> **Supplied information**
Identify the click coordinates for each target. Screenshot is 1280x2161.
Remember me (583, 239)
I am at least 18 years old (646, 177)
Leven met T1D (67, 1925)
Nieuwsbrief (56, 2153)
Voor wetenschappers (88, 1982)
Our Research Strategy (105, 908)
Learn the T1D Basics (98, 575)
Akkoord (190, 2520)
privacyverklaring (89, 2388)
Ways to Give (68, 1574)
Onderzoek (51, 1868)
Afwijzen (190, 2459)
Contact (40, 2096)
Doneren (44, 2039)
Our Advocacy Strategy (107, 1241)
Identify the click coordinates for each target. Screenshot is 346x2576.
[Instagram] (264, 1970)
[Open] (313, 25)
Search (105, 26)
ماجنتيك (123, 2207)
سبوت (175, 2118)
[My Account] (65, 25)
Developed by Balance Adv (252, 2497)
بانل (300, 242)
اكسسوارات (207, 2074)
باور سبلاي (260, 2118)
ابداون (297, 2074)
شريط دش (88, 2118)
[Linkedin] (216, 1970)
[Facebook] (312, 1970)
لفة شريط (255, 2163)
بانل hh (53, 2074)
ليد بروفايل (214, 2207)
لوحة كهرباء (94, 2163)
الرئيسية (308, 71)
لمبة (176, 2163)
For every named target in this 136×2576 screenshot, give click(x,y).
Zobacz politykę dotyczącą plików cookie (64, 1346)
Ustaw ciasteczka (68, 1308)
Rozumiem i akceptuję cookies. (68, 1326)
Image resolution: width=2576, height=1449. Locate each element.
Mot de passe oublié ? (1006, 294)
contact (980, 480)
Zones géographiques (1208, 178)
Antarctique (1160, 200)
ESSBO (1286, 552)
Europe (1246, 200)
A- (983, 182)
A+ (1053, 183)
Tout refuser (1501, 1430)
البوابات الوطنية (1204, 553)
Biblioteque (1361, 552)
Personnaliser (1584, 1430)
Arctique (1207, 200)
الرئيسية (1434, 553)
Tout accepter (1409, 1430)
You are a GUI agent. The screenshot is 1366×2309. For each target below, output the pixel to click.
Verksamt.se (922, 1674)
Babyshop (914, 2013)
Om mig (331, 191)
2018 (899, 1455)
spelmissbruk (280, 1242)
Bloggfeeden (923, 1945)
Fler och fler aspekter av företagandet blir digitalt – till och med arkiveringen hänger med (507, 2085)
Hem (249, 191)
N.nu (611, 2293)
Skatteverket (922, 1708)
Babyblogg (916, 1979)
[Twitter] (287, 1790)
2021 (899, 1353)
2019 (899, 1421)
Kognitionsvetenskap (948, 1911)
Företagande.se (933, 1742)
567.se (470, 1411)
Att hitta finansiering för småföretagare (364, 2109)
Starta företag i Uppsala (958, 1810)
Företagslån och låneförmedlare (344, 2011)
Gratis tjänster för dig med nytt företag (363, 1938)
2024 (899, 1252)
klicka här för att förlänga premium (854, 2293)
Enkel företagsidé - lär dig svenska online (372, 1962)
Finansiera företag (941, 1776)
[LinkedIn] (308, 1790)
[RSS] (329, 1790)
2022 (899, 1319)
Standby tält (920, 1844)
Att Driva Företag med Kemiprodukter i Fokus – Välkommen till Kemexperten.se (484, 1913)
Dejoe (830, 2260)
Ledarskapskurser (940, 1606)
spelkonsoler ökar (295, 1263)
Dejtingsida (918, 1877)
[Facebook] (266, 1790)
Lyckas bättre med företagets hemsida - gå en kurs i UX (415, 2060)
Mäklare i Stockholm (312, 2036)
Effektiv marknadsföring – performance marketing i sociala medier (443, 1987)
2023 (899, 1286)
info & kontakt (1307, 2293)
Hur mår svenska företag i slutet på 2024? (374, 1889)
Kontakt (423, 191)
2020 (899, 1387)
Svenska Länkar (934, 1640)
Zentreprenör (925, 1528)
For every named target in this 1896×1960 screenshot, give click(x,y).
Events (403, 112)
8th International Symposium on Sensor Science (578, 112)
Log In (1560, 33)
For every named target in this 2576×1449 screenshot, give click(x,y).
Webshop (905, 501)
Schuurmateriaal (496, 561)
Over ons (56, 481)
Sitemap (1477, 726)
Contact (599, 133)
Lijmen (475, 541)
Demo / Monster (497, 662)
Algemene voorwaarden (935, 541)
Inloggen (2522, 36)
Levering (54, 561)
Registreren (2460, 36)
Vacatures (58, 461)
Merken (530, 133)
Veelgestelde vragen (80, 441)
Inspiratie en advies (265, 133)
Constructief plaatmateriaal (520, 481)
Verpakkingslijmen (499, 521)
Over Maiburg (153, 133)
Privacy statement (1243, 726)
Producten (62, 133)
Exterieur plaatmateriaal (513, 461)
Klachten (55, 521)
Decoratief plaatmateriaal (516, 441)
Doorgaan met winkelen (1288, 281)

> **Task item**
Stop at the line containing "Rozumiem i akceptuję cookies. (68, 1326)". Please print exactly every line before it from the start of the records, plus that line itself, and nothing else.

> **Reply to the task**
Identify the click coordinates for each target. Screenshot is 1280x2161.
Remember me (583, 239)
I am at least 18 years old (646, 177)
Leven met T1D (67, 1925)
Nieuwsbrief (56, 2153)
Voor wetenschappers (88, 1982)
Our Research Strategy (105, 908)
Learn the T1D Basics (98, 575)
Akkoord (190, 2520)
privacyverklaring (89, 2388)
Ways to Give (68, 1574)
Onderzoek (51, 1868)
Afwijzen (190, 2459)
Contact (40, 2096)
Doneren (44, 2039)
Our Advocacy Strategy (107, 1241)
Identify the click coordinates for each target. Screenshot is 346x2576.
[Instagram] (264, 1970)
[Open] (313, 25)
Search (105, 26)
ماجنتيك (123, 2207)
سبوت (175, 2118)
[My Account] (65, 25)
Developed by Balance Adv (252, 2497)
بانل (300, 242)
اكسسوارات (207, 2074)
باور سبلاي (260, 2118)
ابداون (297, 2074)
شريط دش (88, 2118)
[Linkedin] (216, 1970)
[Facebook] (312, 1970)
لفة شريط (255, 2163)
بانل hh (53, 2074)
ليد بروفايل (214, 2207)
لوحة كهرباء (94, 2163)
الرئيسية (308, 71)
لمبة (176, 2163)
For every named target in this 136×2576 screenshot, give click(x,y).
Zobacz politykę dotyczącą plików cookie (64, 1346)
Ustaw ciasteczka (68, 1308)
Rozumiem i akceptuję cookies. (68, 1326)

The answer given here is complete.